Interpretive Summary: Agricultural databases are important resources for scientists to find up-to-date, accurate information and data on genetics, genomics and breeding topics. In turn, accessing this information helps scientists produce better research that helps farmers. The AgBioData Consortium (https://www.agbiodata.org/) currently represents 44 agricultural databases and resources. In this article, we describe how well AgBioData databases perform in two areas – data sharing and ontologies, which refers to a way to structure data to make it meaningful to computer programs. We developed an assessment of AgBioData databases to measure this. The results suggest that AgBioData databases share data in meaningful ways, but there may be room for improvement for sharing descriptions of the data (metadata). We also found that ontology use has not changed since a similar survey was conducted in 2017. We recommend improvements in both areas by 1) providing training resources; 2) further study how best to sharing descriptions of the data (metadata); 3) teaching customers why data sharing and ontologies are important; 4) working on how to share and describe phenotypic data (data that describes physical attributes of crops or animals); and 5) finding ways to sustain databases, development standards for data types. These recommendations should help databases improve data sharing and ontology use.
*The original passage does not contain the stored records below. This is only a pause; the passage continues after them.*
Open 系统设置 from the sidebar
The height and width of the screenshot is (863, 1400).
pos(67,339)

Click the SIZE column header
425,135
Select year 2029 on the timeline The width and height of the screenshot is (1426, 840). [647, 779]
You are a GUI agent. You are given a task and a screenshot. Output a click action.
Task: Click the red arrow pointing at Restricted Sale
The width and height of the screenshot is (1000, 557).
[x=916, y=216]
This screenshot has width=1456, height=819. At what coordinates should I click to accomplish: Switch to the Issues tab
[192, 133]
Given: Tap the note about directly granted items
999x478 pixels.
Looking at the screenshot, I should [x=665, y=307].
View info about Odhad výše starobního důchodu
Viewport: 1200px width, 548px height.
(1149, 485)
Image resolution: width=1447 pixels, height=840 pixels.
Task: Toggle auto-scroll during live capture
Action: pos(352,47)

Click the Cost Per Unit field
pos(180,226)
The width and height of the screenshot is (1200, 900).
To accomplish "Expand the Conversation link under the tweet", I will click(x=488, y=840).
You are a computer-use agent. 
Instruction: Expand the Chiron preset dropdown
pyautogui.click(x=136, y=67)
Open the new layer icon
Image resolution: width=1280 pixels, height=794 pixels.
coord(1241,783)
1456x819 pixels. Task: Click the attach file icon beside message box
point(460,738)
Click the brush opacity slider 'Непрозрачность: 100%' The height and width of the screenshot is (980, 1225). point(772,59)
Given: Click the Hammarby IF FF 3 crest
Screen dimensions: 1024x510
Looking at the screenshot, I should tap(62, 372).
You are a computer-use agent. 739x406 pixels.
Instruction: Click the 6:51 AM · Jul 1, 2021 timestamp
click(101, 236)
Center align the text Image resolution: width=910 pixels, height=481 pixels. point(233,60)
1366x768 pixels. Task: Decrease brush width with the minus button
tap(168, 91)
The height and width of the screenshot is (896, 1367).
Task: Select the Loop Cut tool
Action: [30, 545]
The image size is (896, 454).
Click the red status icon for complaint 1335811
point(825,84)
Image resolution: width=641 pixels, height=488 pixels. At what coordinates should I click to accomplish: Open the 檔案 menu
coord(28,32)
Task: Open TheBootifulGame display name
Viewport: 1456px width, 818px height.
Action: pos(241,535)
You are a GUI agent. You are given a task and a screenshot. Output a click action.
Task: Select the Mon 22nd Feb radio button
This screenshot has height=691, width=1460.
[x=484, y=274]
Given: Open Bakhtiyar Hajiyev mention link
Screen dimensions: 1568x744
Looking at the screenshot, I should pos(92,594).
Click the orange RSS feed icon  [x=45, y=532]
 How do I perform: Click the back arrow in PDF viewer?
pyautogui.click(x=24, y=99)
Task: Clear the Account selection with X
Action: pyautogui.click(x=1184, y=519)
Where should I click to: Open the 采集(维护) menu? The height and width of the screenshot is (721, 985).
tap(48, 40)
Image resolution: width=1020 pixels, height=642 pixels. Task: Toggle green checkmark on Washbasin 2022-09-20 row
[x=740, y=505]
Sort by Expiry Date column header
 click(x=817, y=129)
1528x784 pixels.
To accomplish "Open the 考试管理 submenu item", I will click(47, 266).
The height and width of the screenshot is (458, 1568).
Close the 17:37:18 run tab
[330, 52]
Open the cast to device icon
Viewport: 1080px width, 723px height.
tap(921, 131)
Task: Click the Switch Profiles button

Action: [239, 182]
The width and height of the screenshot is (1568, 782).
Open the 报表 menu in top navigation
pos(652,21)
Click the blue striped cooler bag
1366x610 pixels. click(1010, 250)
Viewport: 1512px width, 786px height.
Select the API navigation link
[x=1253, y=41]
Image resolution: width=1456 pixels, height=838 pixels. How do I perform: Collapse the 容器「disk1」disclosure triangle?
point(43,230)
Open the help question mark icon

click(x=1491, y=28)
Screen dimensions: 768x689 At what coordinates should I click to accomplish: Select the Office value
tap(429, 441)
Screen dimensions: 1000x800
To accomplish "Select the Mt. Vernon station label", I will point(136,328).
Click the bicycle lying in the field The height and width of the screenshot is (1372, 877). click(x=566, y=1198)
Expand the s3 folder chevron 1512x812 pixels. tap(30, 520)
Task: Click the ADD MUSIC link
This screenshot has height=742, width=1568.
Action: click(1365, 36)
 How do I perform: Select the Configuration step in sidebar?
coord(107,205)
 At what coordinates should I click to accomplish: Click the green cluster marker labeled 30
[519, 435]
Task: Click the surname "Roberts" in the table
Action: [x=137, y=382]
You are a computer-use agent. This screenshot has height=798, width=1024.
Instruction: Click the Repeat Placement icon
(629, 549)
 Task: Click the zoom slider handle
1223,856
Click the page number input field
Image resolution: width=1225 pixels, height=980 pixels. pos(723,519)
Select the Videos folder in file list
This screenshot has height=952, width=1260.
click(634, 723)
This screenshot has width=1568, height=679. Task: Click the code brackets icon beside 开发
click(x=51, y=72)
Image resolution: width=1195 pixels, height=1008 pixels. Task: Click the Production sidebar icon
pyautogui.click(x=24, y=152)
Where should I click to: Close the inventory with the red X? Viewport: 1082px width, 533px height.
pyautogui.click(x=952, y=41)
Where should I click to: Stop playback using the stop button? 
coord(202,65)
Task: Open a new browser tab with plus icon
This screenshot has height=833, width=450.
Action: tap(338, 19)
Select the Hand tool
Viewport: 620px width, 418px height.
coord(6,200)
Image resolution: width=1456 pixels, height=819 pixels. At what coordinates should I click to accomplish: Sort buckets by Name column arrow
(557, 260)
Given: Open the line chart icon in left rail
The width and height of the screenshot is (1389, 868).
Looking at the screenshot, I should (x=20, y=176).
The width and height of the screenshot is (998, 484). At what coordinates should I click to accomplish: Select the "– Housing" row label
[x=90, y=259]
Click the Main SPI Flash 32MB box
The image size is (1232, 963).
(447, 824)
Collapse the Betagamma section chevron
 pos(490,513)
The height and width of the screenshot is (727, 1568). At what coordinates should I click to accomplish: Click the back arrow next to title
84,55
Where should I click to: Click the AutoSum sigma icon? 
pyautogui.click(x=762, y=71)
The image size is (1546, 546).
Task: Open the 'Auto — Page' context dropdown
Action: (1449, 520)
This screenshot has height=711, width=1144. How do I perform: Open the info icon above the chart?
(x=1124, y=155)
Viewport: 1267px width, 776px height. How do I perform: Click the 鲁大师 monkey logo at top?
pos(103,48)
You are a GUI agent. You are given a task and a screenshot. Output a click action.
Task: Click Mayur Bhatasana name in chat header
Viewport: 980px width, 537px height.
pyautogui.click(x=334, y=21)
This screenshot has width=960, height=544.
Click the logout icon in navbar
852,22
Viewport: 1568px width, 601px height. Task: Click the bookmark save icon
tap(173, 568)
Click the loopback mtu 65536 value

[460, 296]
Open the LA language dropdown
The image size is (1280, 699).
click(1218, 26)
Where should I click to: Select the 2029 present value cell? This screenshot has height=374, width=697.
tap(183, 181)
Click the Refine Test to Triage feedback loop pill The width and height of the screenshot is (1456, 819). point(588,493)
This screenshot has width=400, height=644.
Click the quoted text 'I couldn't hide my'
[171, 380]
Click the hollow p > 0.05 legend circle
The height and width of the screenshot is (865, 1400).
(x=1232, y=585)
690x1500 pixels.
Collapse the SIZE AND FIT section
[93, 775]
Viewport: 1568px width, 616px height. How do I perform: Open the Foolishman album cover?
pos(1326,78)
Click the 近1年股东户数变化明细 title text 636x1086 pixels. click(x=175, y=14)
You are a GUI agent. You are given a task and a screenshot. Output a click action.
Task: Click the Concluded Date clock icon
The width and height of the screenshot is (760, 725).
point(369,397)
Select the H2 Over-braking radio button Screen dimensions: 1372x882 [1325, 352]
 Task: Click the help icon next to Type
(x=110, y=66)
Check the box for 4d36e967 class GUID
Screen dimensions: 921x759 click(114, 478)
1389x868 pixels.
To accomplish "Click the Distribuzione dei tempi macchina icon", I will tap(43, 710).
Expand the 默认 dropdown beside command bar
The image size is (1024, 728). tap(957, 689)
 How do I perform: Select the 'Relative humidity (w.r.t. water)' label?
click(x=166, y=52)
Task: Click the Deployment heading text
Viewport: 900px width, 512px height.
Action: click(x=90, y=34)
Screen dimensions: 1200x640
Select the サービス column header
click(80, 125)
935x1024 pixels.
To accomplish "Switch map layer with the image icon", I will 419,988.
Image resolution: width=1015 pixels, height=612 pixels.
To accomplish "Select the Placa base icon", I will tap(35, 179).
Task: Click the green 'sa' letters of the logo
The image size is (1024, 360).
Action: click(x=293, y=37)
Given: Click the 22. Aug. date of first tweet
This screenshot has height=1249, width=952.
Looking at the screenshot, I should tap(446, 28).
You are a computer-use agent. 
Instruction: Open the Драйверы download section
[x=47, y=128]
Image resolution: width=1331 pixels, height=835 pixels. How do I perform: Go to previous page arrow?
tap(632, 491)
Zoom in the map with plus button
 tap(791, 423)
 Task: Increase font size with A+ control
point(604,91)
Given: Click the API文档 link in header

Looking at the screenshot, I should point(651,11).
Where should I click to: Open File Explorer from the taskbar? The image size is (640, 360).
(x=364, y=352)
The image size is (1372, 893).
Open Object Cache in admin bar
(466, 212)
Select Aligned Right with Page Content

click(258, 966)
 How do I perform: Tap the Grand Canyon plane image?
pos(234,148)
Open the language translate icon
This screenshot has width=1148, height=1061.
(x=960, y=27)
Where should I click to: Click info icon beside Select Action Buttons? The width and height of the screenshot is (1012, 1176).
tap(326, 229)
Technical Abstract: Over the last couple of decades, there has been rapid growth in the number and scope of agricultural genetics, genomics and breeding databases and resources. The AgBioData Consortium (https://www.agbiodata.org/) currently represents 44 databases and resources (https://www.agbiodata.org/databases) covering model and crop plants, animals, ontologies and breeding platforms. One of the goals of the Consortium is to facilitate FAIR (Findable, Accessible, Interoperable, and Reusable) data management and the integration of data sets which requires data sharing, along with structured vocabularies and/or ontologies. Two AgBioData working groups focused on Data Sharing and Ontologies, respectively, conducted a consortium-wide survey to assess the current status and future needs of the members in those areas. Most of the 33 respondents from 37 databases represented plant databases (72.7%), while others represented various livestock animal, fishes, insect or model organism databases. Results suggest that data sharing practices by AgBioData databases are in a fairly healthy state, but it is not clear whether this is possible for all metadata and data types across all databases; and that ontology use has not substantially changed since a similar survey was conducted in 2017. We recommend improvements in both areas by 1) providing training resources for specific data sharing techniques, as well as ontology use, for database personnel; 2) further study on what metadata is shared, and how well it is shared among databases; 3) promoting an understanding of data sharing and ontologies in the user/stakeholder community; 4) prioritizing data sharing improvements for specific phenotypic data types and formats; and 5) lowering specific barriers to data sharing and ontology use, by identifying sustainability solutions, and identification, promotion, or development of data standards. Combined, these improvements are likely to help databases increase development efforts towards increased ontology use, and data sharing via programmatic means.